Speaking at a seminar on “Save Lives; Make Hospitals Safe in Emergencies” organised by the Faculty of Community Medicine and Public Health Sciences to mark the World Health Day, he said that emergency- care facilities were not up to the mark.

He said that when he was health secretary, a trauma centre in Liaquat University hospital had been approved but it had not been constructed even after a lapse of several years.

Likewise, projects for trauma centres had been sanctioned for civil hospital Karachi and DOW Health University as far back as 2001 but they, too, had not been constructed so far, he said.

He urged the government to ensure construction of these centres as soon as possible and said without fully equipped trauma centre, it was very difficult to save lives in the event of natural disasters such as earthquakes, cyclones, floods, bomb blasts and suicide attacks.
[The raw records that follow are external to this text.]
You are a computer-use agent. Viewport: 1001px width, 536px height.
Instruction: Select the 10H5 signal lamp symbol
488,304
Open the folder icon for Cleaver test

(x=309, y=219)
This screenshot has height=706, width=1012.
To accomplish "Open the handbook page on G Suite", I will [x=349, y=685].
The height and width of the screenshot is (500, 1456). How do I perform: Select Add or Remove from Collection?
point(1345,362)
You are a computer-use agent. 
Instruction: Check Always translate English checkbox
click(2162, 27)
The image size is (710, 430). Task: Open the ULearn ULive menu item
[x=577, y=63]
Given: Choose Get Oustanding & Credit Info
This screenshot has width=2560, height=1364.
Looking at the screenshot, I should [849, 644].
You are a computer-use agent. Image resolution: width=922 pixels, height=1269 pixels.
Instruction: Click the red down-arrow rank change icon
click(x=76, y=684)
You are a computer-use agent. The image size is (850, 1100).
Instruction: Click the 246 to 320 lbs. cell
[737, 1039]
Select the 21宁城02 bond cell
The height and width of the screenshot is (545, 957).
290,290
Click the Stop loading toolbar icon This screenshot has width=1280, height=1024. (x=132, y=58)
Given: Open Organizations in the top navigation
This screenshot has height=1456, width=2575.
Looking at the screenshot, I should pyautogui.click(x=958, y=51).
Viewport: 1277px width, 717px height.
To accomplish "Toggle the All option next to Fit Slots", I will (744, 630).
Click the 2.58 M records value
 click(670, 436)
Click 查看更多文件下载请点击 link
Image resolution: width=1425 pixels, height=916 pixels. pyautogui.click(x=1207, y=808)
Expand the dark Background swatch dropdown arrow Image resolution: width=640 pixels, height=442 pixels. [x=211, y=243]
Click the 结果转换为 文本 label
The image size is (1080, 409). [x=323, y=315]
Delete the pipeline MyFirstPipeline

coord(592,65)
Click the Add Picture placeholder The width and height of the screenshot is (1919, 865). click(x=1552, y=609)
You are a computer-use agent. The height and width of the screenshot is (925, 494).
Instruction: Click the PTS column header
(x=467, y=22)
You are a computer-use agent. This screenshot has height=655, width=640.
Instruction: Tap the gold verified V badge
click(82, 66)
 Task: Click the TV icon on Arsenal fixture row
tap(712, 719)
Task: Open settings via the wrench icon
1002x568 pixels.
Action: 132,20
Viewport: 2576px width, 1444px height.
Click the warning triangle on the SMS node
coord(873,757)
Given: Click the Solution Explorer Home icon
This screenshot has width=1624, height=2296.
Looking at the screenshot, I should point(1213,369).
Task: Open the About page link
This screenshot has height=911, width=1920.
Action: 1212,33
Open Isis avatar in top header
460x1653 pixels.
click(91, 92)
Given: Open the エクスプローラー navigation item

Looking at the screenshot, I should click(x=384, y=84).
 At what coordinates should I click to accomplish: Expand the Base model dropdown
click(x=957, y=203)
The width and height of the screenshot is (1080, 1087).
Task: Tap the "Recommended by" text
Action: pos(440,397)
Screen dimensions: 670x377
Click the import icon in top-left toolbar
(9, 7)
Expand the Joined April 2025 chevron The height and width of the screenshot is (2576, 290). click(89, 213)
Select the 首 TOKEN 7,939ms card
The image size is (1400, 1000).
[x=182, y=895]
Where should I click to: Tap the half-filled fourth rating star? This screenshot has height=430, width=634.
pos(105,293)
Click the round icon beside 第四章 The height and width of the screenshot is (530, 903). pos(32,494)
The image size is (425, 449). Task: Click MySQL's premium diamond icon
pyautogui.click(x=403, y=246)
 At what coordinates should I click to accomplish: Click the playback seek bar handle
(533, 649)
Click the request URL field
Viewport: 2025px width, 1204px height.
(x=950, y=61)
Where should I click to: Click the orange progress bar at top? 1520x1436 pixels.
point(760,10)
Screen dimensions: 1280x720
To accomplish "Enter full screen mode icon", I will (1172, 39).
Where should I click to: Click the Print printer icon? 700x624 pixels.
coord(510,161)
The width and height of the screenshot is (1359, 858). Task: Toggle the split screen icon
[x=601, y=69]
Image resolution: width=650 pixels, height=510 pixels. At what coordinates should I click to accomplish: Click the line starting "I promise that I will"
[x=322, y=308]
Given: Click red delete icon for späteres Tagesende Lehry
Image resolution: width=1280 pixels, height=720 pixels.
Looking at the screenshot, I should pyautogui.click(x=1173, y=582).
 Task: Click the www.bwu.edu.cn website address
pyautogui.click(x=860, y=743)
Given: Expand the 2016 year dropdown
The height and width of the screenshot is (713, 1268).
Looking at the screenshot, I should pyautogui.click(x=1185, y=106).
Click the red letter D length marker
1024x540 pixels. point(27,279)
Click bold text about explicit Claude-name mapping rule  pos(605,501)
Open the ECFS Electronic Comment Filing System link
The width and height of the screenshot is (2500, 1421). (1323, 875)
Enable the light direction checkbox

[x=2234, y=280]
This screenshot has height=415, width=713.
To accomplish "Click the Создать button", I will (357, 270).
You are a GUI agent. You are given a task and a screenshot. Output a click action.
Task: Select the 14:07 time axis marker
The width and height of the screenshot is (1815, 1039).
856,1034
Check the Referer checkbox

He called upon media to focus on this issue in larger interest of public and told the students that LUMHS had been upgraded and its infrastructure, roads, libraries had been improved according to international standard.

He urged lady doctors and girl students who numbered more than boys in the university to learn more about emergency management of patients and develop emergency skills during their studies because they would not be able to get such experience after graduation.

He said that this year, the university hospital would be organising emergency training courses for students and doctors as well as for undergraduates and postgraduates.

Prof Rafique Ahmed Soomro, dean of the Faculty of Community and Public Health Sciences, read the message of WHO director general Dr Chan in which he had said that hospitals were the lifeline in emergencies.

Dr Soomro said that in 2008, more than 321 disasters had taken place around the world in which 235,816 people had been killed and millions had been affected.

In Pakistan during 2005 earthquake in the northern areas, 49 per cent health facilities were damaged, Dr Soomro informed.

Dr Ghulam Mustafa Abbasi, Dr Hussain Bux Kolachi and a number of other speakers also addressed the seminar, which was attended by a large number of students, teachers, nurses, doctors and general public.